I give it up. I’m trading ENDURE for another word, a nicer word. How ’bout this for my new word: EXPANSIVE. (And no, I’m not talking about weight gain.)

I’m staying here in ABQ - no, not forever - ABQ isn’t my long-term bag, baby. Just for the terms of my lease. I have a great sublettor in my bungalow. Why not? Life’s my adventure. I’m here right now and I’ve got some shit planned and I’m in a beautiful part of the country. So, watch out world!

Special thank-you’s go out to all my friends who’ve given me boundless love, encouragement and support about my decision. You all know who you are and I could not have made it through this without your accolades, kind ears and non-judgemental boosts to my nearly broken spirit. You’ve all helped me find Anna again, and quite quickly, I must add.

Here’s a quote from Nan Terrell Reed about life. “They told me that life could be all I could make it, life could be fashioned and worn like a gown. I, the designer, mine the descision, whether to wear it with bonnet or crown . . . .” Or in my case, heeled boots, cute little dresses and occasionally a rhinestone-studded kitty-cat collar.

New Anna Being Born

Sunday, April 13th, 2008

As promised . . . .

My wake up call was a couple of weeks ago - the evening I drove home from work actually believing that it would probably be a good idea to drive my car over the edge of the ravine and down, down, down into the dust and the cacti and the rattlesnakes below. At that moment, the mind-body connection subconciously kicked in and my foot hit the gas pedal and the steering wheel kind of stuttered in my shaking hands. And I knew then that I was in potentially big trouble. Then my inner voice gave stern warning, “Sister, you’d better watch yourself, because it’s easier to make this kind of thing happen than you might think . . .

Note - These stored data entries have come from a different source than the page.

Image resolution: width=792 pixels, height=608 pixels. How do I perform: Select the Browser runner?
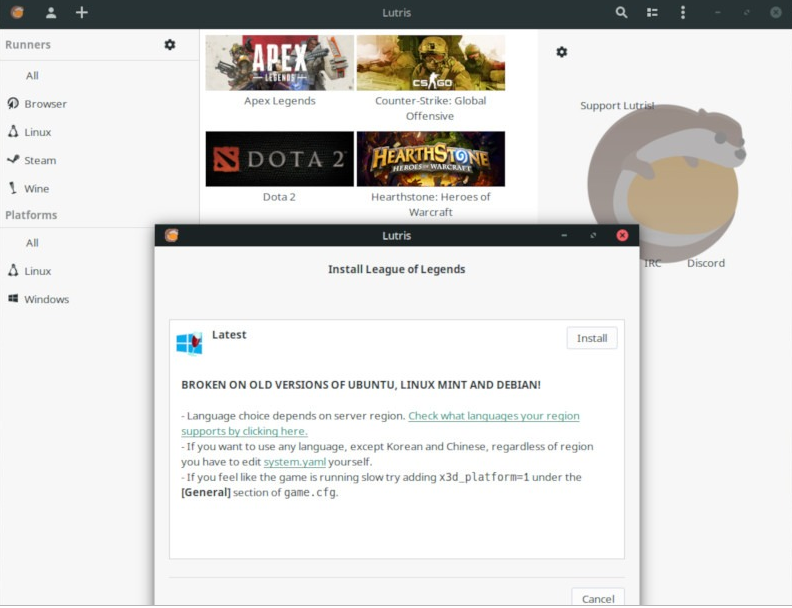pos(45,104)
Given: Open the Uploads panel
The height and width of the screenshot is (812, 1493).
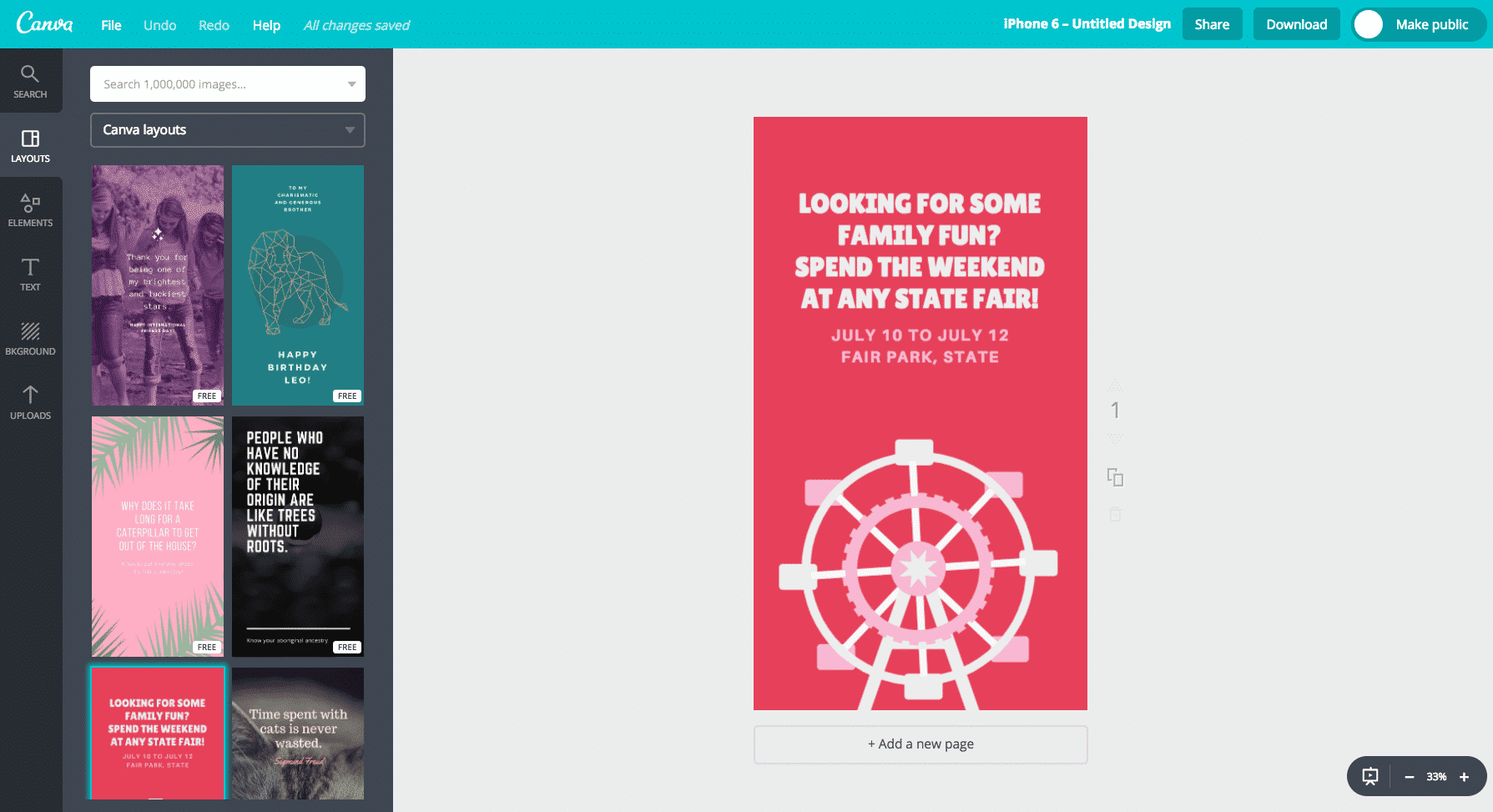Looking at the screenshot, I should click(x=30, y=403).
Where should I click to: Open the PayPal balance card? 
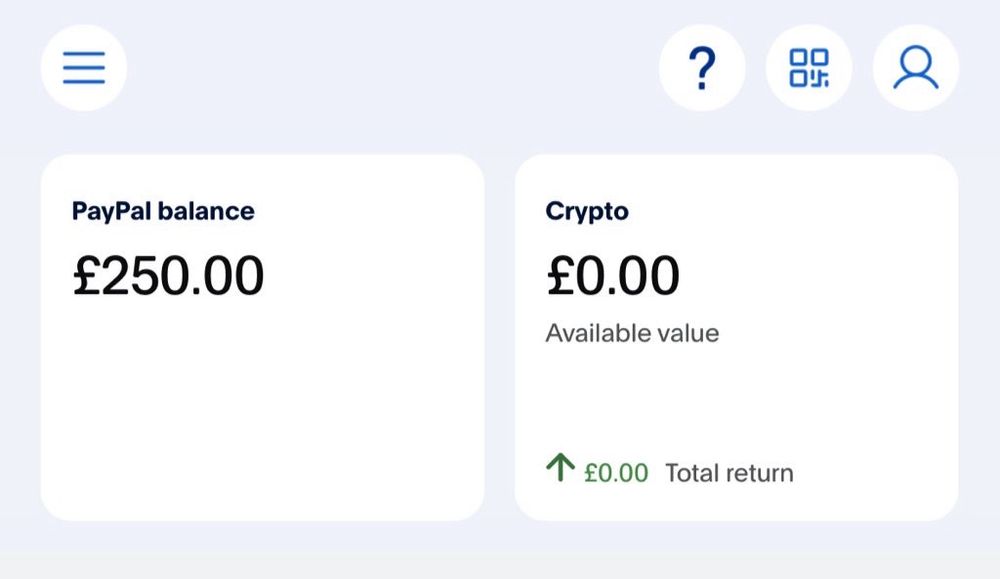pyautogui.click(x=262, y=337)
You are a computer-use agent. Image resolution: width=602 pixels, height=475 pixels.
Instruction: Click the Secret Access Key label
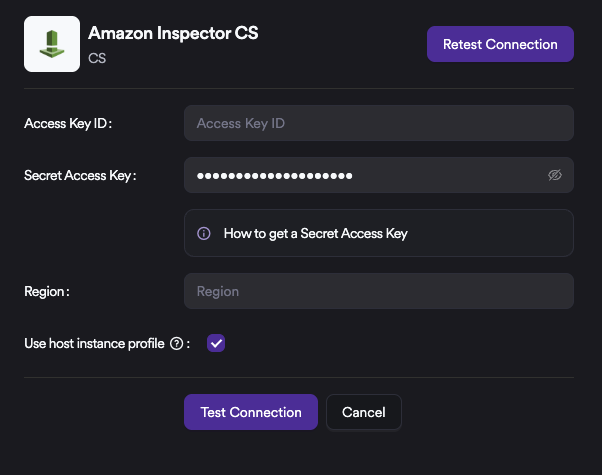click(79, 175)
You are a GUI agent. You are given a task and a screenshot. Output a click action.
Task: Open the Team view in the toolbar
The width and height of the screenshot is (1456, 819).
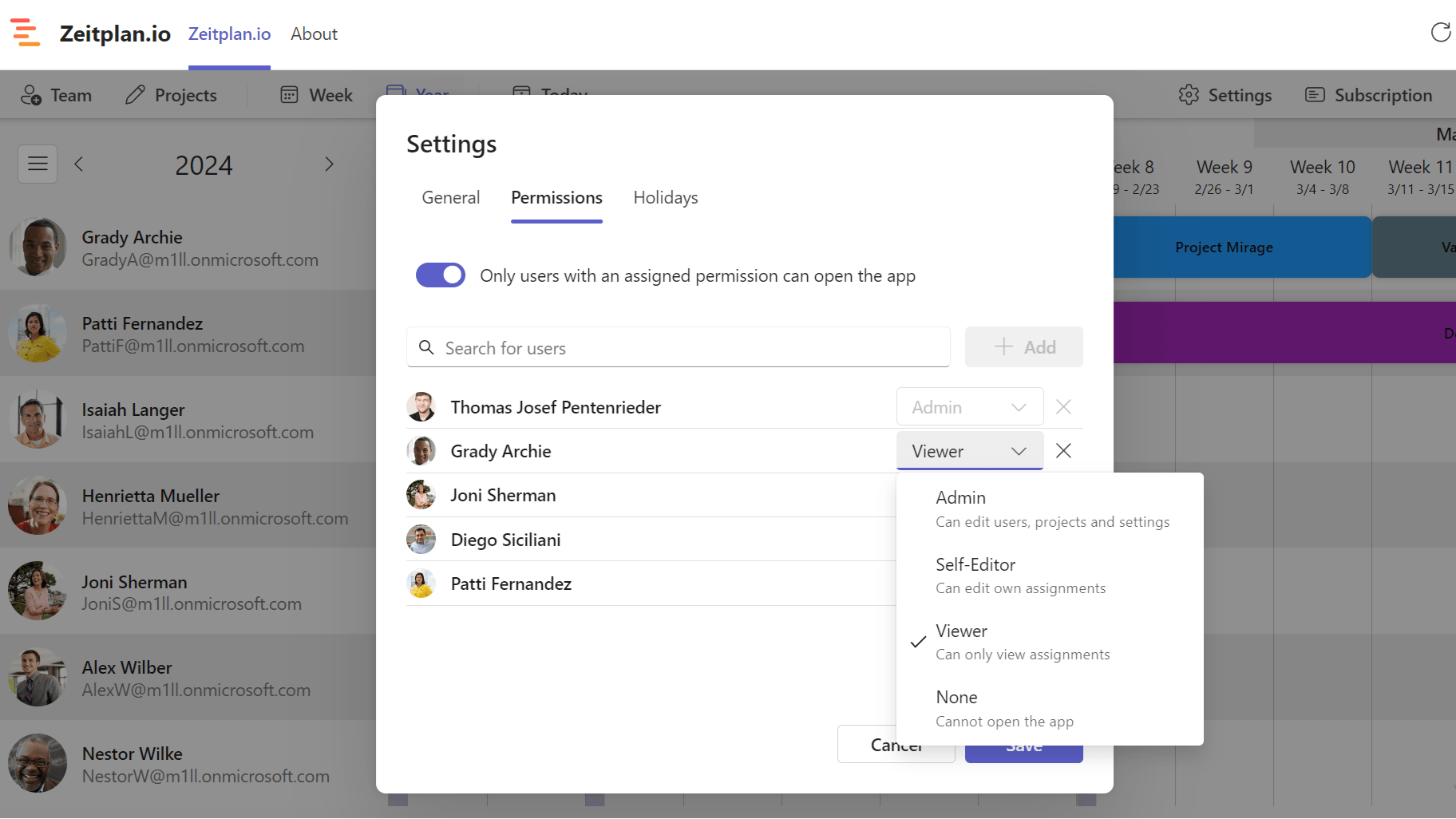click(56, 95)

And, I’m ashamed to admit it, but I’ve been crying alot in the past few weeks. Uncontrollable, spastic, choking on my own long hair kind of heaving sobs. My mother suggested I get on Vitamin P, but popping anti-depressants is not an option for me. When I wasn’t crying, I was doing everything I could to paste a fake smile on my face and not crack up into tears.

There’s alot I don’t remember from the past few weeks. Blank spaces of time. That’s when I was angry. I’ve also been very, very angry . . . just a blind kind of rage that I certainly didn’t recognize as . . . . ME.

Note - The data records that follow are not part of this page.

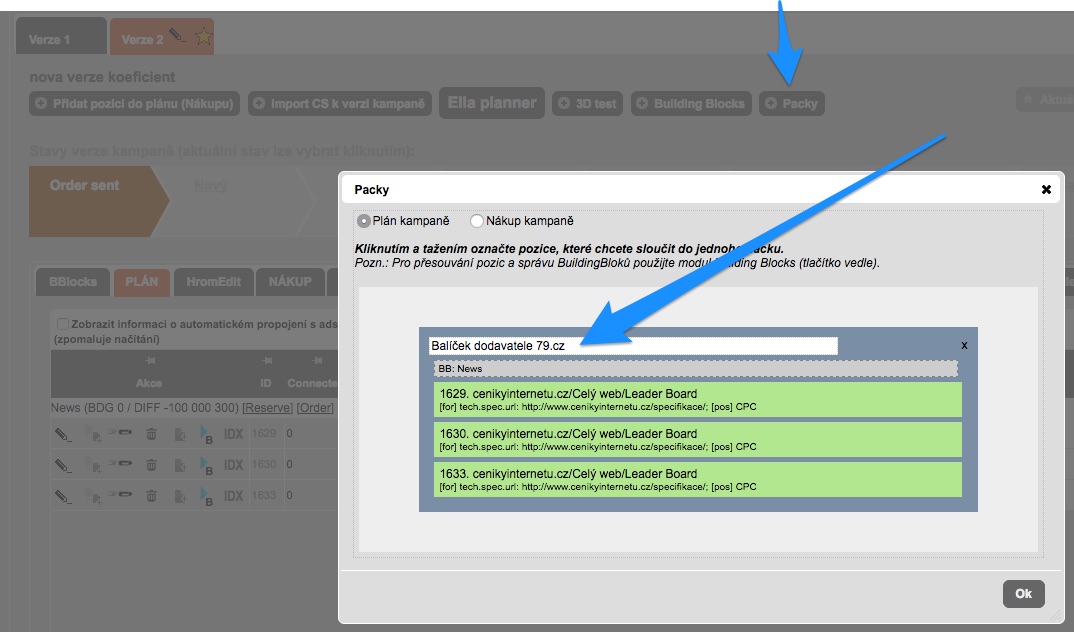The image size is (1074, 632).
Task: Click the pencil icon on Verze 2 tab
Action: (178, 37)
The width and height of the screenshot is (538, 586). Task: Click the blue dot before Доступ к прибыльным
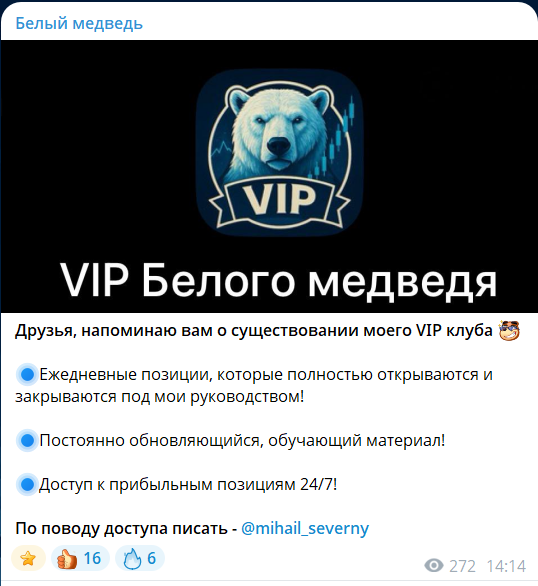point(27,485)
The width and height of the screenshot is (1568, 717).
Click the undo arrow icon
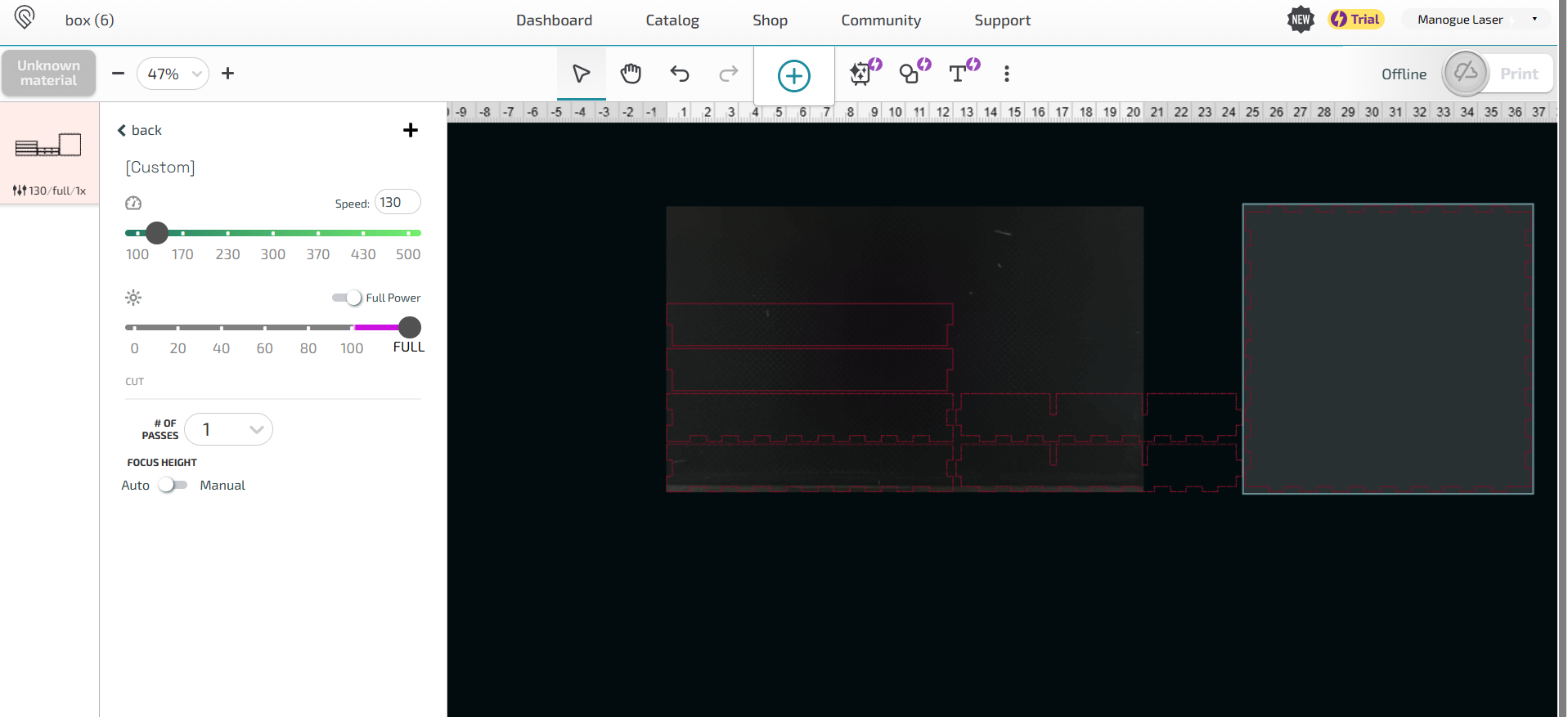[680, 74]
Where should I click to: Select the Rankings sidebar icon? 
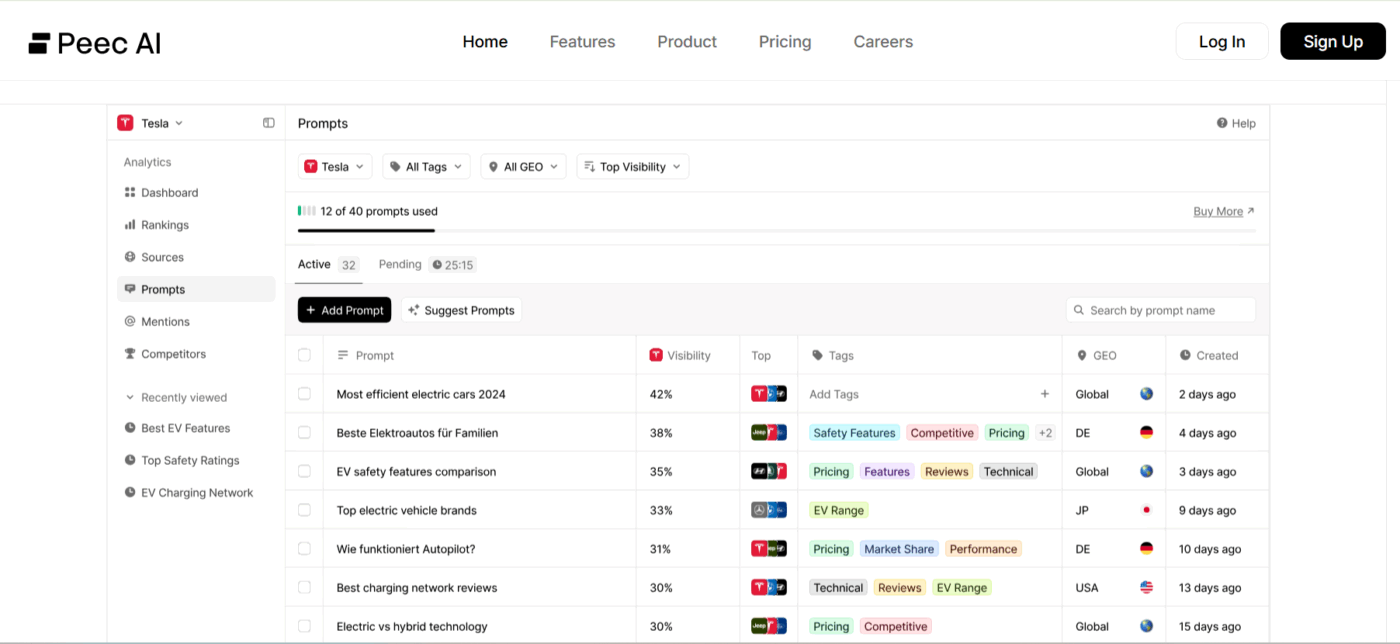pyautogui.click(x=128, y=224)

Then I began to envision myself ‘falling’ down flights of stairs . . . . and I knew. Something had to change. What was causing all this stress in the form of facial twitches, a strange rash in the area of my third eye chakra and chest hives?

My job, that’s what. So, I did the only thing I could do. The scariest thing I could imagine. In Eleanor Roosevelt’s words I did that thing I thought I could not do. I quit my job.

Yes, it was scary. This coming from a girl who has spent the night in the middle of jungles with marauding panthers. But in order to be reborn, one must first suffer a small death.

Those first moments were the most difficult ones after I hung up from that late-evening phone call on Thursday night to my boss. The fear creeped in, but I saw it creeping in. And so, I just began to say “Thank you, thank you, thank you . . . ” over and over again with outstretched arms toward the kitchen window and the fear melted away and I had a private conversation with the universe and I re-programmed my mind to know and believe and live with the absolute knowing that not only was everything going to be OK, but that everything would be indeed wonderful and beautiful.

At that moment, I looked down and realized I was wearing my New Person Being Born monkey shirt. I began to run around the house, yelling, “New Person Being Born! New Anna Being Born!”